* PROMPT
Copy out these records with every instance of "icon" changed to "symbol" and nothing else altered.

* STORED DATA
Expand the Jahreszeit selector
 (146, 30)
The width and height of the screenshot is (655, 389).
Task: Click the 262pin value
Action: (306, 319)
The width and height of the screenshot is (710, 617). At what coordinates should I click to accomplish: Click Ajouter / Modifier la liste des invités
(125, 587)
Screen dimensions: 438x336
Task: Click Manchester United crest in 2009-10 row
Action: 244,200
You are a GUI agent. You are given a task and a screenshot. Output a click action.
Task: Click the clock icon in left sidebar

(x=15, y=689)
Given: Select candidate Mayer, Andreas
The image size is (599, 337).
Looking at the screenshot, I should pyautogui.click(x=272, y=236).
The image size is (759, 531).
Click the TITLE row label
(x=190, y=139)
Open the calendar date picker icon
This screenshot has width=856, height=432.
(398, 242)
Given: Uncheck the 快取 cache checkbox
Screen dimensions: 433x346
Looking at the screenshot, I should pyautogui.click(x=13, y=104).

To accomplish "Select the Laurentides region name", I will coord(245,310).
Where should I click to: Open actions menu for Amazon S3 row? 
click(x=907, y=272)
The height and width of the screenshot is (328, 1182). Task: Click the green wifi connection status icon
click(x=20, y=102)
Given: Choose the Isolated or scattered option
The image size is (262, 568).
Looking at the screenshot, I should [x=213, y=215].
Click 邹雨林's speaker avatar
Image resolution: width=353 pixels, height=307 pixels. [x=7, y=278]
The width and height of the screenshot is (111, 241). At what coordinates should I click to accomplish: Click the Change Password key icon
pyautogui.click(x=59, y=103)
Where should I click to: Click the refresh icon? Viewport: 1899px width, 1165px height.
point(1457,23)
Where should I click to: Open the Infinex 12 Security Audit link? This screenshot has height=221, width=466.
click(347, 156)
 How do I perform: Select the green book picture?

* ANSWER FOR THE TASK
Expand the Jahreszeit selector
 (146, 30)
The width and height of the screenshot is (655, 389).
Task: Click the 262pin value
Action: (306, 319)
The width and height of the screenshot is (710, 617). At what coordinates should I click to accomplish: Click Ajouter / Modifier la liste des invités
(125, 587)
Screen dimensions: 438x336
Task: Click Manchester United crest in 2009-10 row
Action: 244,200
You are a GUI agent. You are given a task and a screenshot. Output a click action.
Task: Click the clock symbol in left sidebar

(x=15, y=689)
Given: Select candidate Mayer, Andreas
The image size is (599, 337).
Looking at the screenshot, I should pyautogui.click(x=272, y=236).
The image size is (759, 531).
Click the TITLE row label
(x=190, y=139)
Open the calendar date picker symbol
This screenshot has width=856, height=432.
(398, 242)
Given: Uncheck the 快取 cache checkbox
Screen dimensions: 433x346
Looking at the screenshot, I should pyautogui.click(x=13, y=104).

To accomplish "Select the Laurentides region name", I will coord(245,310).
Where should I click to: Open actions menu for Amazon S3 row? 
click(x=907, y=272)
The height and width of the screenshot is (328, 1182). Task: Click the green wifi connection status symbol
click(x=20, y=102)
Given: Choose the Isolated or scattered option
The image size is (262, 568).
Looking at the screenshot, I should [x=213, y=215].
Click 邹雨林's speaker avatar
Image resolution: width=353 pixels, height=307 pixels. [x=7, y=278]
The width and height of the screenshot is (111, 241). At what coordinates should I click to accomplish: Click the Change Password key symbol
pyautogui.click(x=59, y=103)
Where should I click to: Click the refresh symbol? Viewport: 1899px width, 1165px height.
point(1457,23)
Where should I click to: Open the Infinex 12 Security Audit link? This screenshot has height=221, width=466.
click(347, 156)
 How do I perform: Select the green book picture?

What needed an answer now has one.